Class WildcardStringParser

java.lang.Object
com.twelvemonkeys.util.regex.WildcardStringParser

@Deprecated public class WildcardStringParser extends Object
Deprecated.
Will probably be removed in the near future
This class parses arbitrary strings against a wildcard string mask provided. The wildcard characters are '*' and '?'.

The string masks provided are treated as case sensitive.
Null-valued string masks as well as null valued strings to be parsed, will lead to rejection.

This class is custom designed for wildcard string parsing and is several times faster than the implementation based on the Jakarta Regexp package.


This task is performed based on regular expression techniques. The possibilities of string generation with the well-known wildcard characters stated above, represent a subset of the possibilities of string generation with regular expressions.
The '*' corresponds to ([Union of all characters in the alphabet])*
The '?' corresponds to ([Union of all characters in the alphabet])
      These expressions are not suited for textual representation at all, I must say. Is there any math tags included in HTML?

The complete meta-language for regular expressions are much larger. This fact makes it fairly straightforward to build data structures for parsing because the amount of rules of building these structures are quite limited, as stated below.

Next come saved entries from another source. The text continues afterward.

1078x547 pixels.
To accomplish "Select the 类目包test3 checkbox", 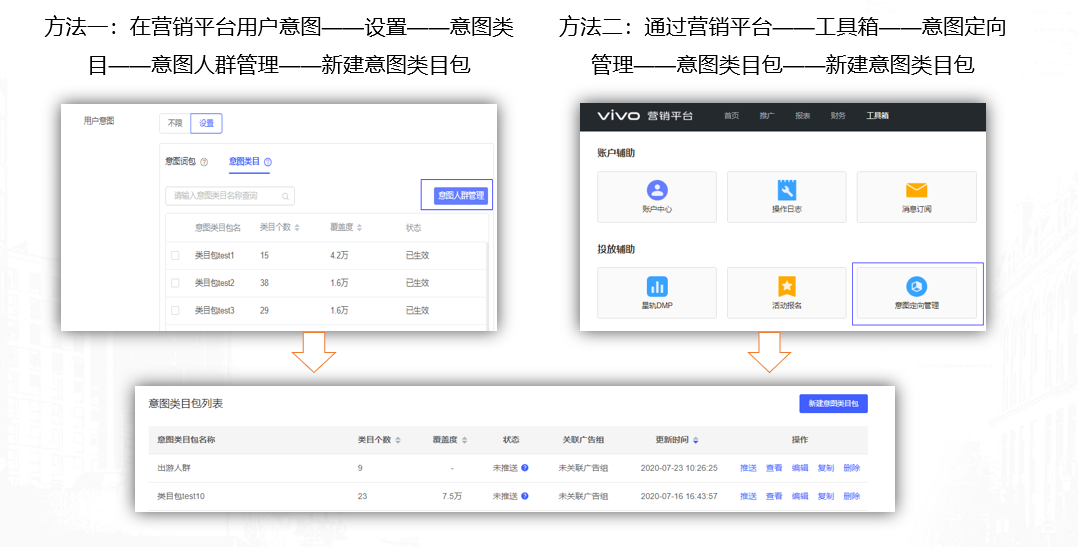I will pyautogui.click(x=175, y=311).
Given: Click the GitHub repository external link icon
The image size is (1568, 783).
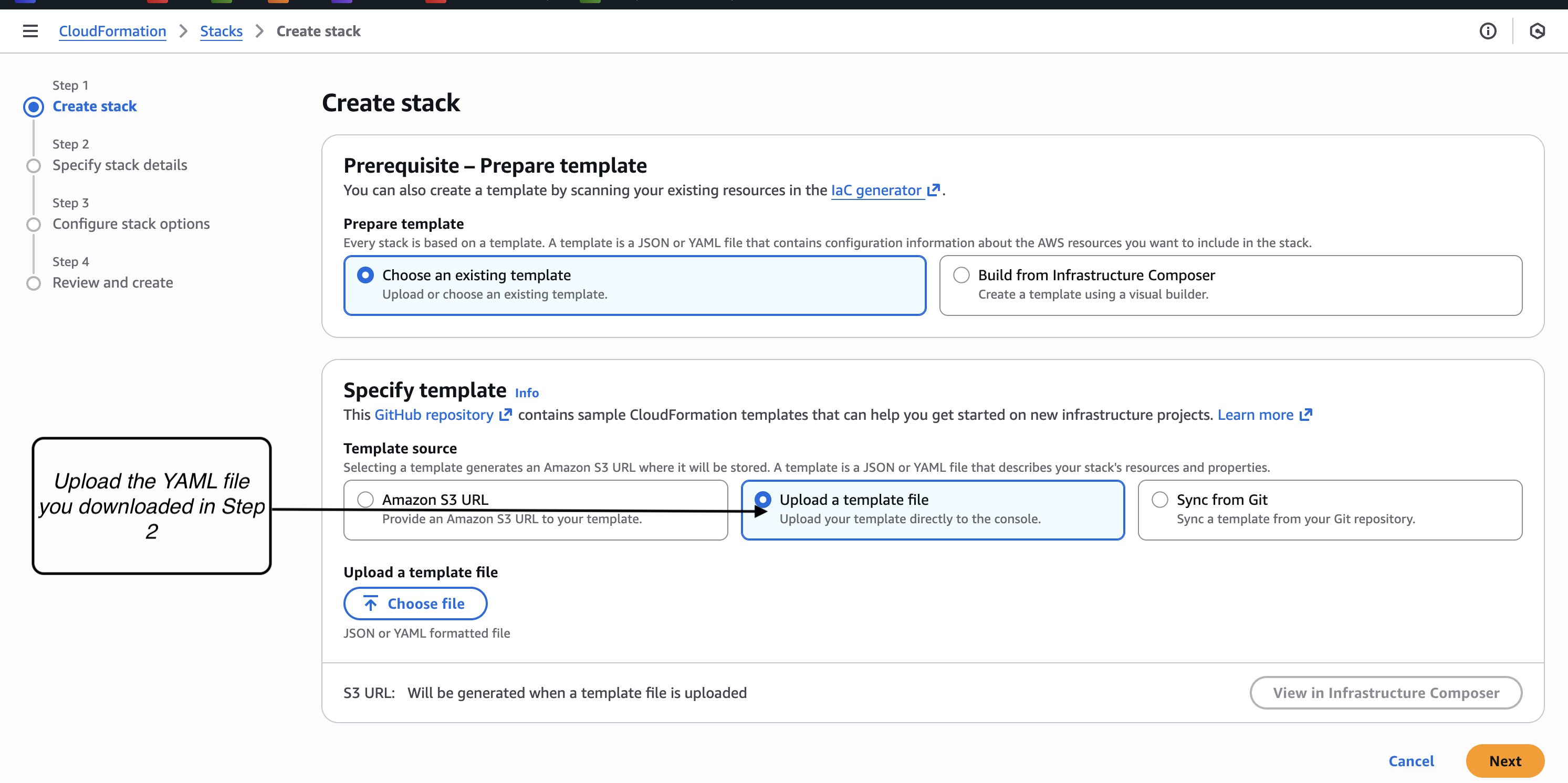Looking at the screenshot, I should tap(506, 414).
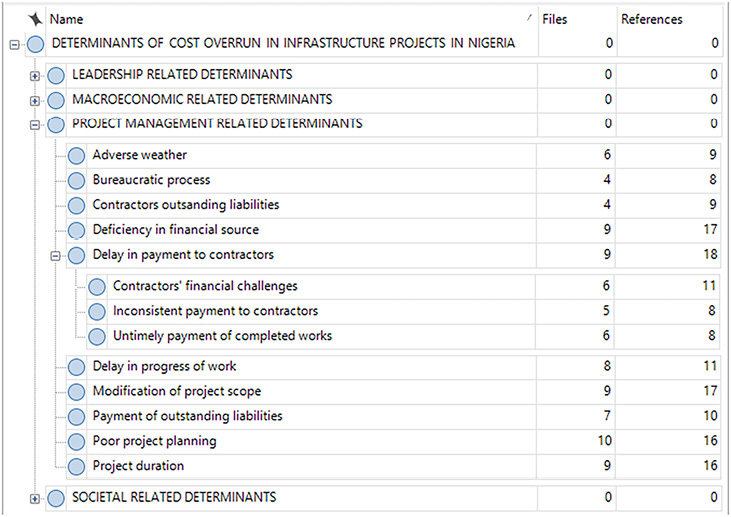
Task: Click node icon beside Contractors' financial challenges
Action: click(x=97, y=287)
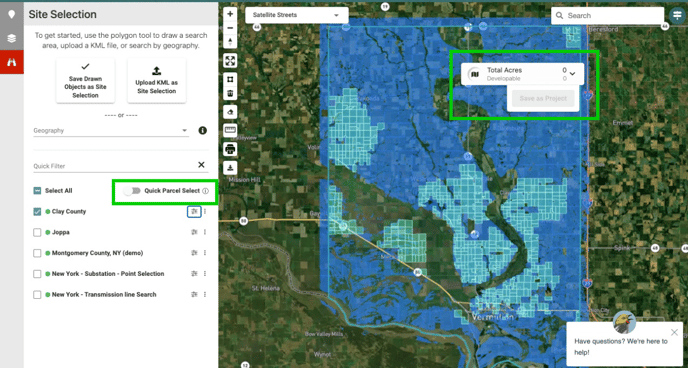
Task: Select the location pin sidebar icon
Action: tap(12, 14)
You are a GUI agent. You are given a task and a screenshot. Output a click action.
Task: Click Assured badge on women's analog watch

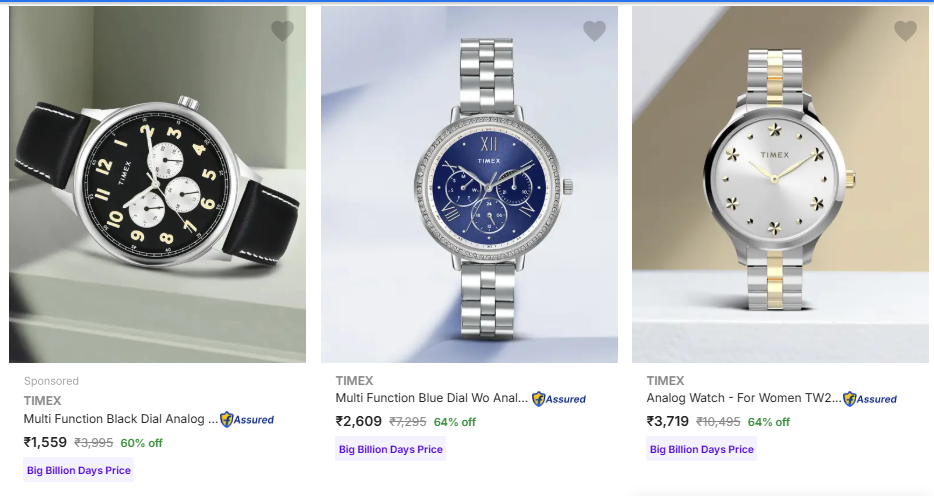point(870,399)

To bring this over to mathematical terms: The parser ia a nondeterministic finite automaton (latin) representing the grammar which is stated by the string mask. The language accepted by this automaton is the set of all strings accepted by this automaton.
The formal automaton quintuple consists of:

  1. A finite set of states, depending on the wildcard string mask. For each character in the mask a state representing that character is created. The number of states therefore coincides with the length of the mask.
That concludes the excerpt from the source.